Consequently, the Petitioner contends that the Commission acted arbitrarily and
capriciously in taking into account the Petitioner’s disciplinary record in determining
the severity of the Petitioner’s punishment for violating General Order No. 97-15,
Section IX, Part (J)(2) which states, in pertinent part:
Personnel using vehicles with tachographs shall adhere to the
following provisions. Tachograph charts . . . shall be turned in to the
supervisor at the beginning of the next shift the employee works.
Additionally, General Order No. 97-15, Section IX, Part (J)(3) states, in pertinent part:
Supervisors may initiate corrective and/or disciplinary action for violations
of the tachograph policy, if warranted.
Corrective action, according to Metropolitan Government of Nashville and
Davidson County Civil Service Rule 6.3, takes the form of a written or oral
reprimand and is distinguished from the disciplinary actions of suspension, demotion
and dismissal set forth in Civil Service Rule 6.5. Therefore, pursuant to General
Order No. 97-15, Section IX, Parts (J)(2) and (3) and Civil Service Rule 6.5, an
officer’s violation of the Department’s tachograph policy, if warranted, could result
in the supervisor’s initiation of the disciplinary action of suspension.

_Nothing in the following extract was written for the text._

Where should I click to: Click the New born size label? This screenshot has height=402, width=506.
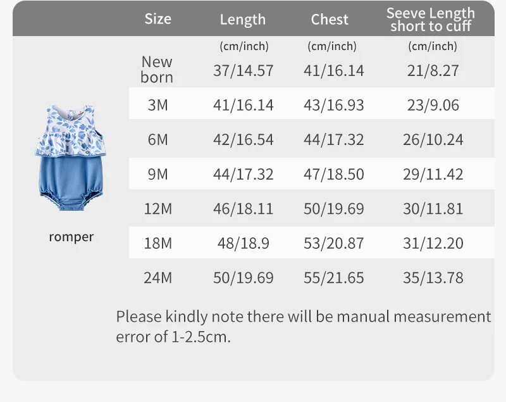[157, 70]
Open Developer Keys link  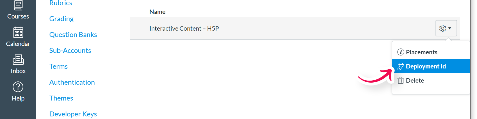point(73,114)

Likewise, there
is no evidence in the record to indicate that the Commission lacks the authority to
impose the disciplinary action of suspension on an officer for violating the
Department’s tachograph policy.
Therefore, with the Commission having the authority to impose a suspension
for the violation of the Department’s tachograph policy, the issue is whether the
Commission acted arbitrarily and capriciously in considering the Petitioner’s
disciplinary record as its basis for upholding the Petitioner’s two-day suspension.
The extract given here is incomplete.